In the first few days of April 2026, two "spring thunderclaps" echoed successively across China’s radiopharmaceutical industry.

On April 2, an official approval document on the National Medical Products Administration website announced that China’s first domestically developed Class 1 innovative radiopharmaceutical—Rediopharma’s Technetium [⁹⁹ᵐTc] Pexiretatide Injection (brand name: Jiluntai) and its 配套 kit had officially been approved for launch.

This represents not only an original breakthrough from 0 to 1 for China’s nuclear medicine drugs, but also breaks the nearly 30-year-long monopoly of PET/CT in tumor imaging diagnosis, giving the world a "Chinese solution" for broad-spectrum SPECT tumor imaging.

Just 24 hours later, another "nuclear bomb" detonated the capital market—emerging radiopharma star Neurite Medical announced the completion of a 1-billion-yuan Series E financing.

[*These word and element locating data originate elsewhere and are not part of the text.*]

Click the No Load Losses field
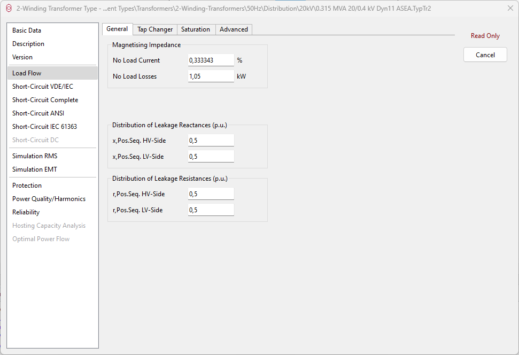 (x=211, y=76)
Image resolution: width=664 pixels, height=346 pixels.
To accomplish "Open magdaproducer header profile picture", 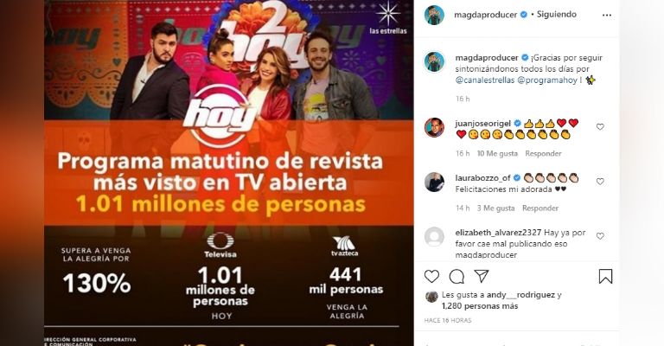I will click(434, 15).
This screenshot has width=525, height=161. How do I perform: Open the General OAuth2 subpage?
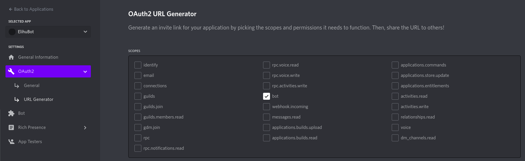point(32,86)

Capital cast a vote of confidence in the commercial prospects of China’s radiopharmaceuticals with real money.

On one side, technological ice-breaking for original drugs; on the other, capital fueling through blockbuster financing. Within two days, China’s radiopharmaceutical industry achieved a critical leap from scientific research breakthroughs to industrial acceleration.

The two pieces of news shone brightly side by side, sending a clear signal: China’s radiopharmaceutical industry is transitioning from "catching up" to "leading the race", advancing from isolated breakthroughs to a full-scale outbreak.

2026 is regarded as the first year of "systematic competition" in radiopharmaceuticals—and this "China storm" in the radiopharma sector has only just begun.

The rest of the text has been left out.